--- SUPPLIED RECORDS ---

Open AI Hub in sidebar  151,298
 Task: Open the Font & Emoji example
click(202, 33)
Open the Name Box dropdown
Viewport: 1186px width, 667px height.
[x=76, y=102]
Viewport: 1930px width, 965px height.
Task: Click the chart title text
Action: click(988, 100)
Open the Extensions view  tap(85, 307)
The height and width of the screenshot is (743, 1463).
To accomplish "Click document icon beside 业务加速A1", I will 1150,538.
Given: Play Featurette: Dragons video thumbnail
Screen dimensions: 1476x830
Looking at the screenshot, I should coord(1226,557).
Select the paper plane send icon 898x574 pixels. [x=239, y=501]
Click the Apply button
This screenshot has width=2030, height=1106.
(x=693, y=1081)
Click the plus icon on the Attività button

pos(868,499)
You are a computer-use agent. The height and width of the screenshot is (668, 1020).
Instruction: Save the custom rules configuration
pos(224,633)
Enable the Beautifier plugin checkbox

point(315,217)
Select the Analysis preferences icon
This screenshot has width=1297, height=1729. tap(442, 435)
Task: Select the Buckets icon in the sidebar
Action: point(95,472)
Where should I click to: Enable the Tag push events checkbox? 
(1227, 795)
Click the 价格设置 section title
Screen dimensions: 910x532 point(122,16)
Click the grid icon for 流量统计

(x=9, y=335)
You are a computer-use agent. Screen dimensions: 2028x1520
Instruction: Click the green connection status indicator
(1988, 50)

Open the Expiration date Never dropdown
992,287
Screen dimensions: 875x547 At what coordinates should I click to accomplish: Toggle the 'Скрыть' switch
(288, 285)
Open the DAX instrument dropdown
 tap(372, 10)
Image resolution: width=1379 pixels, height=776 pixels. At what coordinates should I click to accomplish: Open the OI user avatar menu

---

Transcribe the listing in full, keeping every line exact.

Open AI Hub in sidebar  151,298
 Task: Open the Font & Emoji example
click(202, 33)
Open the Name Box dropdown
Viewport: 1186px width, 667px height.
[x=76, y=102]
Viewport: 1930px width, 965px height.
Task: Click the chart title text
Action: click(988, 100)
Open the Extensions view  tap(85, 307)
The height and width of the screenshot is (743, 1463).
To accomplish "Click document icon beside 业务加速A1", I will 1150,538.
Given: Play Featurette: Dragons video thumbnail
Screen dimensions: 1476x830
Looking at the screenshot, I should coord(1226,557).
Select the paper plane send icon 898x574 pixels. [x=239, y=501]
Click the Apply button
This screenshot has width=2030, height=1106.
(x=693, y=1081)
Click the plus icon on the Attività button

pos(868,499)
You are a computer-use agent. The height and width of the screenshot is (668, 1020).
Instruction: Save the custom rules configuration
pos(224,633)
Enable the Beautifier plugin checkbox

point(315,217)
Select the Analysis preferences icon
This screenshot has width=1297, height=1729. tap(442, 435)
Task: Select the Buckets icon in the sidebar
Action: point(95,472)
Where should I click to: Enable the Tag push events checkbox? 
(1227, 795)
Click the 价格设置 section title
Screen dimensions: 910x532 point(122,16)
Click the grid icon for 流量统计

(x=9, y=335)
You are a computer-use agent. Screen dimensions: 2028x1520
Instruction: Click the green connection status indicator
(1988, 50)

Open the Expiration date Never dropdown
992,287
Screen dimensions: 875x547 At what coordinates should I click to accomplish: Toggle the 'Скрыть' switch
(288, 285)
Open the DAX instrument dropdown
 tap(372, 10)
Image resolution: width=1379 pixels, height=776 pixels. At what coordinates should I click to accomplish: Open the OI user avatar menu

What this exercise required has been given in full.